Le lendemain, 200 manifestants dénoncent la brutalité de la police à Haymarket Square. Les forces de l’ordre interviennent en nombre équivalent. Une bombe éclate, tuant sept policiers. Leurs collègues répliquent en tirant dans la foule; quatre manifestants périssent. À la suite d’arrestations, huit syndicalistes anarchistes sont accusés du meurtre des policiers. Sept seront condamnés à mort (un sera gracié et un autre se suicidera la veille de l’exécution).

1889 À la mémoire des travailleurs de Chicago, la Deuxième Internationale socialiste réunie à Paris déclare le 1er mai journée d’arrêt de travail et de manifestations.

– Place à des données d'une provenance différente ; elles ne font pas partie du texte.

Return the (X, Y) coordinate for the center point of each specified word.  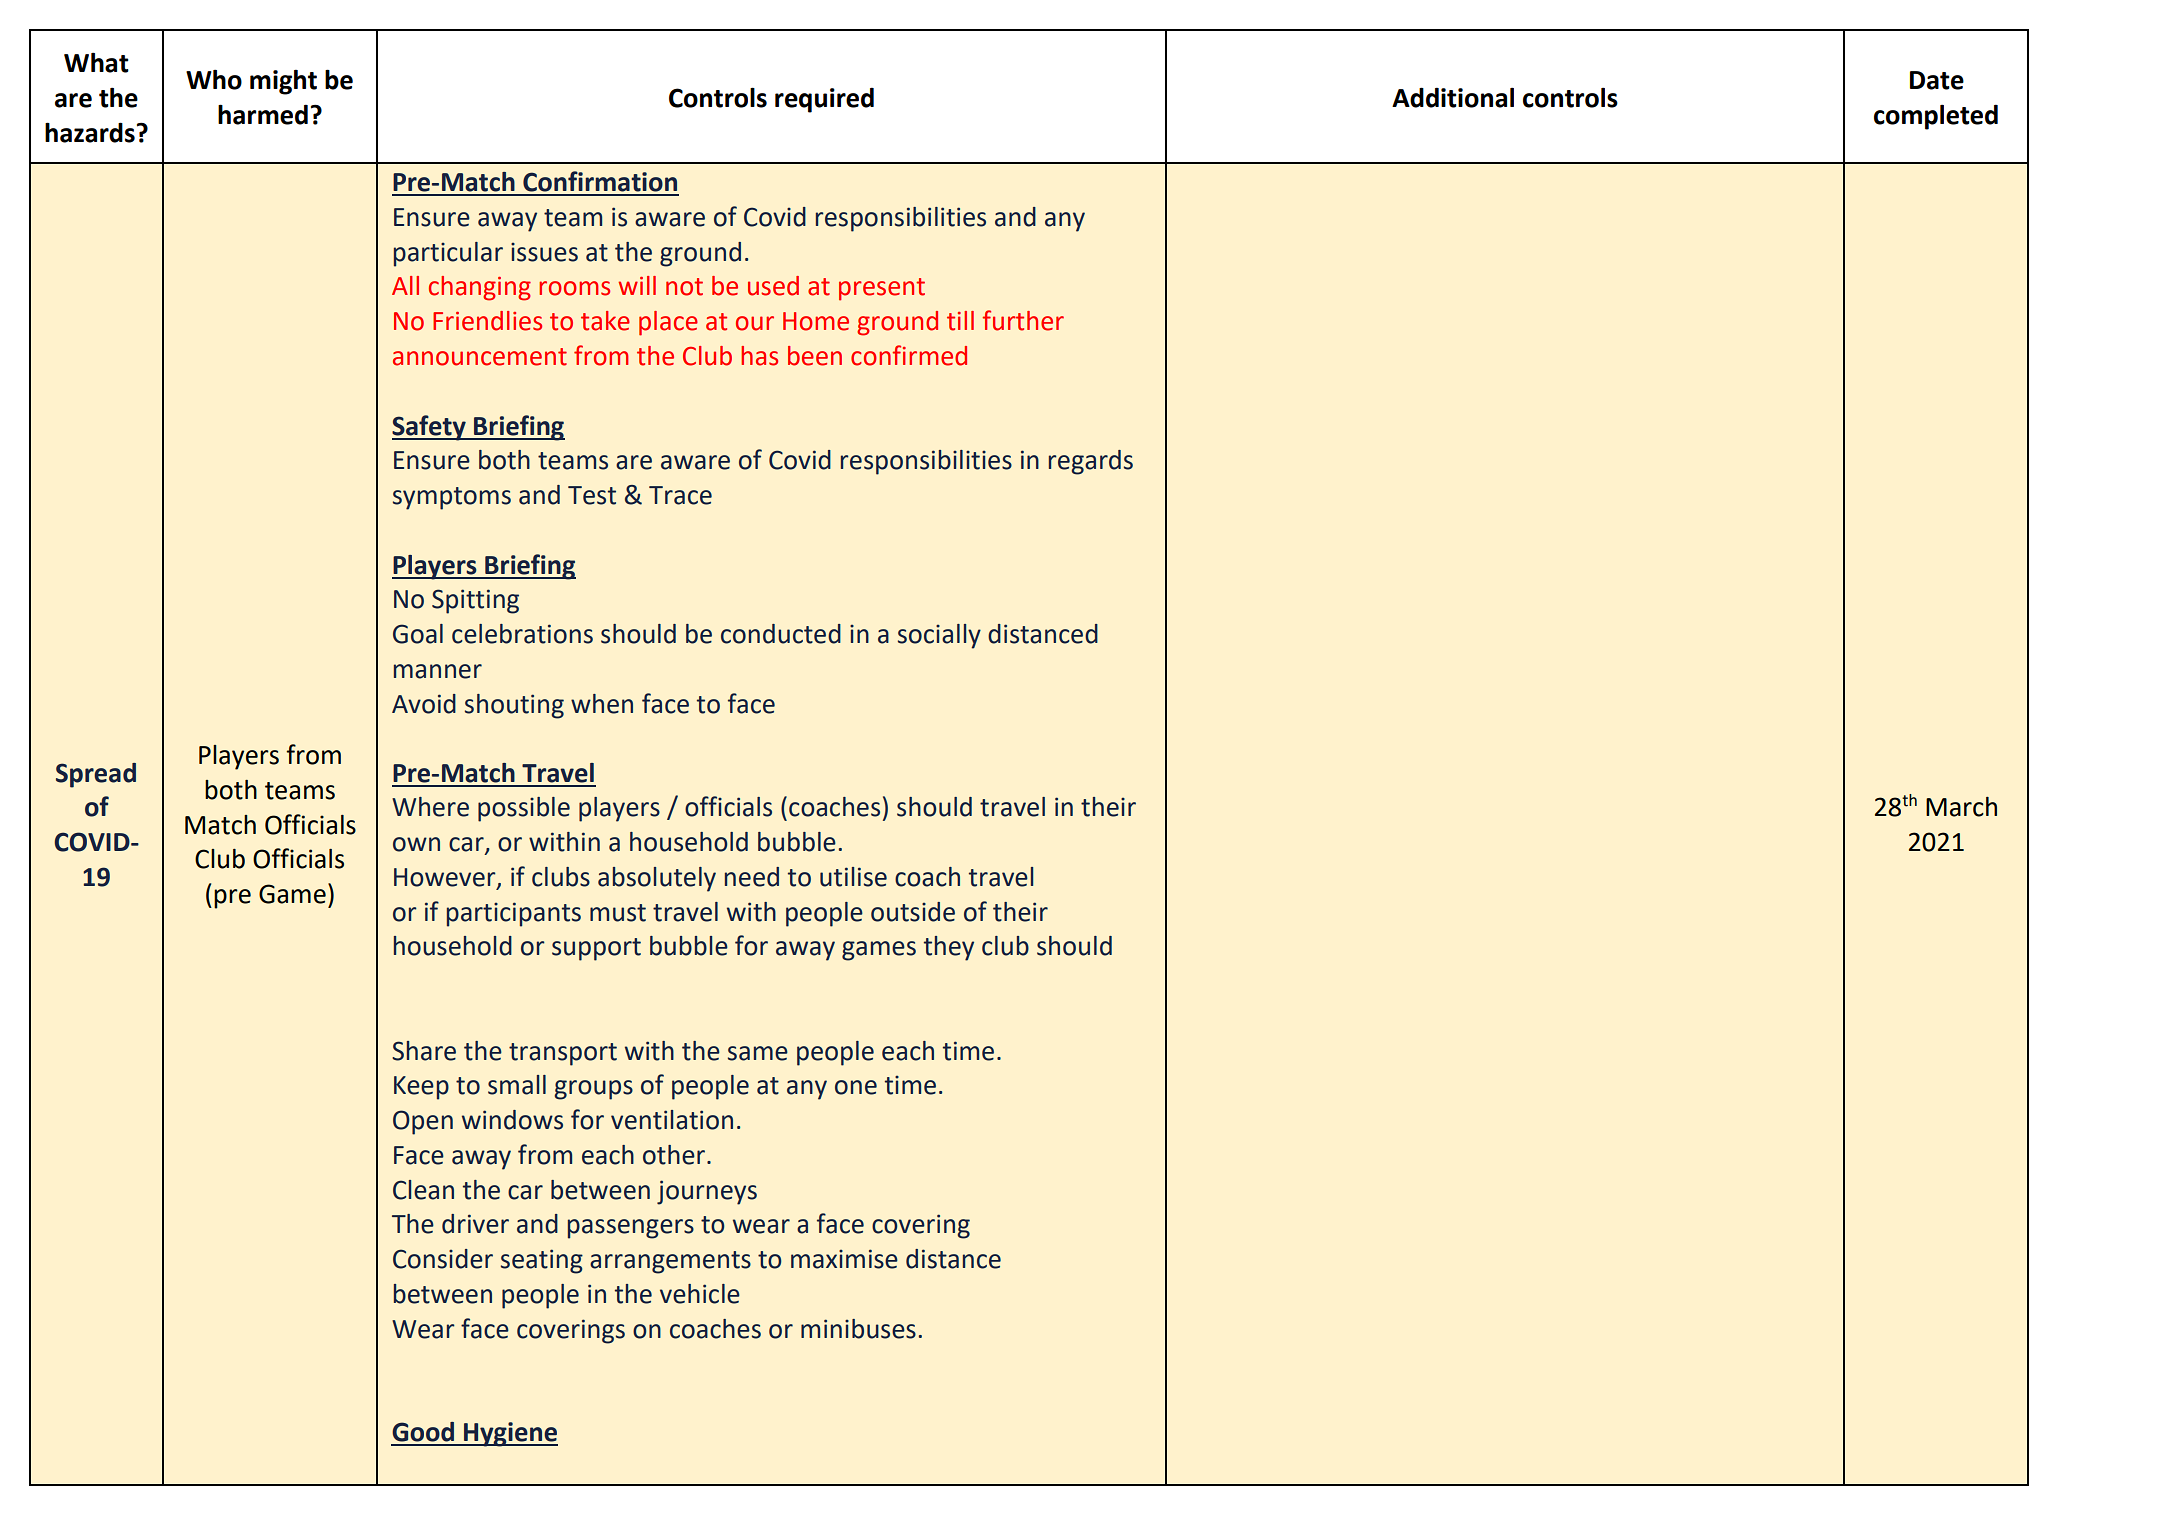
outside (913, 912)
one (856, 1087)
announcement (480, 357)
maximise (844, 1259)
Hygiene (510, 1434)
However (446, 878)
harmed (263, 114)
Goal (418, 634)
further (1023, 320)
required (824, 100)
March (1961, 807)
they (949, 948)
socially (939, 636)
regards (1091, 462)
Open (423, 1122)
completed (1936, 117)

Dans la première moitié du XXe siècle, plusieurs pays d’Europe, d’Amérique latine et d’Asie ont fait du 1er mai un jour férié. On l’appelle Journée internationale des travailleurs, ou fête des Travailleurs.

1894 Le syndicat des cheminots américains appelle au boycott de l’entretien des voitures de chemins de fer Pullman, en solidarité avec les travailleurs en grève de cette usine située près de Chicago. À la suite de pressions de l’industrie ferroviaire, le président américain Grover Cleveland déclare la grève illégale et envoie 12 000 policiers et soldats pour casser le mouvement. Deux travailleurs sont tués dans des affrontements.

Ces événements dressent l’opinion publique contre le gouvernement. Soucieux de sa réélection, le président fait voter un congé pour les travailleurs. La date retenue, le premier lundi de septembre, fait écho au mouvement lancé à New York en 1882, mais aussi à une volonté d’équilibrer le calendrier des jours fériés. La date du 1er mai a été exclue d’office, pour éviter toute association avec le mouvement socialiste.

Au Canada, la loi officialisant la fête du Travail a été votée le 23 juillet 1894, suivant deux décennies de luttes des travailleurs pour la reconnaissance de leurs droits.

Au Québec, plusieurs syndicats soulignent le 1er mai par solidarité avec leurs homologues européens. Lorsque le salaire minimum augmente, c’est souvent à cette date que la hausse entre en vigueur.